Exactly how many lines of the data below include the string "dropdown"? State the number and nothing more.

____

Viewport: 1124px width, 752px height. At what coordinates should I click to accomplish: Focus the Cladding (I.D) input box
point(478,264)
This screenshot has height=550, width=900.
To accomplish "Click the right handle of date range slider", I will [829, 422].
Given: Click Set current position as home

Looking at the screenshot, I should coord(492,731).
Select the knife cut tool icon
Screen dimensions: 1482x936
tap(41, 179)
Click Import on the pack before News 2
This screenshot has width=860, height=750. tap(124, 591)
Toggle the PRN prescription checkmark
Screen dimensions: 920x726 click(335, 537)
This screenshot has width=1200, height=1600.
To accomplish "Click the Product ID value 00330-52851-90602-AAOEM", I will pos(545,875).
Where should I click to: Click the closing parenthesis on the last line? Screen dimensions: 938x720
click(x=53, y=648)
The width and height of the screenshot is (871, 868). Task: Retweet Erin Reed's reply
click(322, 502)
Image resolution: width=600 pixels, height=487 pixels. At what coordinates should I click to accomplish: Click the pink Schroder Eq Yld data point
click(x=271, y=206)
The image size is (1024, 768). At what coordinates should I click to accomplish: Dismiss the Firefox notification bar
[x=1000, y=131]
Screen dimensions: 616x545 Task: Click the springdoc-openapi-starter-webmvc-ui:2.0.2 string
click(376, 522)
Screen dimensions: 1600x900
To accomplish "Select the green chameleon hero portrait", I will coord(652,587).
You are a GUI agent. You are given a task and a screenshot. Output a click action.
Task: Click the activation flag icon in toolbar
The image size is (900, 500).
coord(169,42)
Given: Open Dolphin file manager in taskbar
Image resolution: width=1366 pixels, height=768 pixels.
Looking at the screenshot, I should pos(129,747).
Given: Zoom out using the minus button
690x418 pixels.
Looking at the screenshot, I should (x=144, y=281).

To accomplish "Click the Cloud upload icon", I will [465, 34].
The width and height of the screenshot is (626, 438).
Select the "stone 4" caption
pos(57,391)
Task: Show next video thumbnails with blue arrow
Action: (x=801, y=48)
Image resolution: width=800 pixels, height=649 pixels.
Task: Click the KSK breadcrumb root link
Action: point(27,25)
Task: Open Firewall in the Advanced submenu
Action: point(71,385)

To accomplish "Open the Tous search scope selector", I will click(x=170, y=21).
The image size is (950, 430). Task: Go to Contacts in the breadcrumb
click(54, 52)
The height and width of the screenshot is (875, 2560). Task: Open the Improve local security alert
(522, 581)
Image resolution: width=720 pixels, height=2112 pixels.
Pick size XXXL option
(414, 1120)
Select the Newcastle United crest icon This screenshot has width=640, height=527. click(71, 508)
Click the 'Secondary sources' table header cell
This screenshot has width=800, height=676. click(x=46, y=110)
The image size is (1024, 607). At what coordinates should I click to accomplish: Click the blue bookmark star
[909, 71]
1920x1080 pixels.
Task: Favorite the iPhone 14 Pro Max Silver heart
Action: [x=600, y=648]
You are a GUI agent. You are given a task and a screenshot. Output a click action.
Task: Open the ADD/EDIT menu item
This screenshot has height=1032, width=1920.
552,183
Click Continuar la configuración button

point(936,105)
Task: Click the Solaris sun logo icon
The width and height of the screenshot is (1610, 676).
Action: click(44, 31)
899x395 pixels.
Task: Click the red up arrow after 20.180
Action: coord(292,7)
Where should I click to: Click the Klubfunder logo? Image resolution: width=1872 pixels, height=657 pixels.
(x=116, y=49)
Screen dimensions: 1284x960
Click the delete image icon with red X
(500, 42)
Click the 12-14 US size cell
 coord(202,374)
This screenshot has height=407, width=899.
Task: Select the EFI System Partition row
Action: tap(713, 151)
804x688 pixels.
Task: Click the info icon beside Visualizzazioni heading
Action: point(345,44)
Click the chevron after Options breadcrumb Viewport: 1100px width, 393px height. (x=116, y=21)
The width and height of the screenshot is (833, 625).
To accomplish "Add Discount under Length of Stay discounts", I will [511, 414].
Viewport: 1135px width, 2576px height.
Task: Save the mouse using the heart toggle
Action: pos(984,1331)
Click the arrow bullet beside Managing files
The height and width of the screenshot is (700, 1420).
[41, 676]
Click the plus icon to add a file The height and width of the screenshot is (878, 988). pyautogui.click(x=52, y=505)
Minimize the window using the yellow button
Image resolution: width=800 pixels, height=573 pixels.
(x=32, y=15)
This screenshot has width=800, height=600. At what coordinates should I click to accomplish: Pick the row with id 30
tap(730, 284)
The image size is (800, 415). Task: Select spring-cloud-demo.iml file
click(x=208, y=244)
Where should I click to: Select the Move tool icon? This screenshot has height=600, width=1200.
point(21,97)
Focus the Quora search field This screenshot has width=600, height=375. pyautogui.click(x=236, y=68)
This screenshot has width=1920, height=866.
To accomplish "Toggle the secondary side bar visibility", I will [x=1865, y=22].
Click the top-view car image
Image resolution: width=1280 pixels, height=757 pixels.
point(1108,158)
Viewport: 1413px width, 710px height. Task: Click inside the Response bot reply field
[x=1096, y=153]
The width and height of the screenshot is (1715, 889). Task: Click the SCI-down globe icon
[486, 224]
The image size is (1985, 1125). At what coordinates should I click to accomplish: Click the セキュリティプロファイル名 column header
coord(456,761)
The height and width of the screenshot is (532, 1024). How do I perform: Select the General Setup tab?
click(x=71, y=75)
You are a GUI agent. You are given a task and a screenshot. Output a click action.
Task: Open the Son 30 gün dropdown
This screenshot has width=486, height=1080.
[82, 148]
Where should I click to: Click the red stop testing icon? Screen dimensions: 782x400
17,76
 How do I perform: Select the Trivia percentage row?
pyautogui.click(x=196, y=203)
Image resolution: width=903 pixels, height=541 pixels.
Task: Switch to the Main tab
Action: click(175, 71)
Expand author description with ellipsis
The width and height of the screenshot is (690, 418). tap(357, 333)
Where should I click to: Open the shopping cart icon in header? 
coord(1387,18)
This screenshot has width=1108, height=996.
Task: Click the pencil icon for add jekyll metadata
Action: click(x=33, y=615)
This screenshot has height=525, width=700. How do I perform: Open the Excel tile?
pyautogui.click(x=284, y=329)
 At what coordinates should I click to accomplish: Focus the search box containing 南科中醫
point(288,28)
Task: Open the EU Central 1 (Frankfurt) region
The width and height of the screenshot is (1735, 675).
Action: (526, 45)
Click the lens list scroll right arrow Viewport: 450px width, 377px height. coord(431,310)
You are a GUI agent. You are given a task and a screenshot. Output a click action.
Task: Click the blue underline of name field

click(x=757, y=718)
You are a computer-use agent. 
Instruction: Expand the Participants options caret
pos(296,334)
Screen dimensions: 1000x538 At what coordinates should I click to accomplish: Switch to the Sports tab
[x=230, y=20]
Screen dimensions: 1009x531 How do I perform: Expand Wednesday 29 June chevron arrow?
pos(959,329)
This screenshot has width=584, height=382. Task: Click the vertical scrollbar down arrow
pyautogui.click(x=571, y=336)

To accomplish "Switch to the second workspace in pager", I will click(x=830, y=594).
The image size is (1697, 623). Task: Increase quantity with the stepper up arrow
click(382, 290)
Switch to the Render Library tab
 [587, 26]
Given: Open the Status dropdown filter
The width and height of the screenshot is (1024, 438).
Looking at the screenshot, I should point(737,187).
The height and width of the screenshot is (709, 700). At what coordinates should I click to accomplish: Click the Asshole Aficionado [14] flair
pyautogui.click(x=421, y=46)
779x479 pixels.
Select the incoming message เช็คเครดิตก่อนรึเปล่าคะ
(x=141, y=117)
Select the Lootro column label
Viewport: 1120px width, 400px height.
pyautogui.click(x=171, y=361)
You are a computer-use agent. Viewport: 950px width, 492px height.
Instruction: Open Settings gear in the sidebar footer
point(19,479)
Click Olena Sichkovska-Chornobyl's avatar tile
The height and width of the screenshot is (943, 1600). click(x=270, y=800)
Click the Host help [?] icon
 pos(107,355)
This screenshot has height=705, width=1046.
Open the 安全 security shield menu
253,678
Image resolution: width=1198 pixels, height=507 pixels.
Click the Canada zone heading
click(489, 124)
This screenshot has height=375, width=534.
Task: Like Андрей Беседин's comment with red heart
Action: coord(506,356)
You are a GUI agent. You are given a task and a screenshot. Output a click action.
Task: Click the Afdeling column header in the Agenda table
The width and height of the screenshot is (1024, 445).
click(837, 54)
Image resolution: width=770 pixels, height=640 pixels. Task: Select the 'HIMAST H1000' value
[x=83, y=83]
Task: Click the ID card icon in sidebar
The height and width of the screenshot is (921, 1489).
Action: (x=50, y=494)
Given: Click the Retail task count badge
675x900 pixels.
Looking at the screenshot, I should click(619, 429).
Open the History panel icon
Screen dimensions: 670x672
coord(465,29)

____

▶ [RESULT OF THE EXERCISE]
2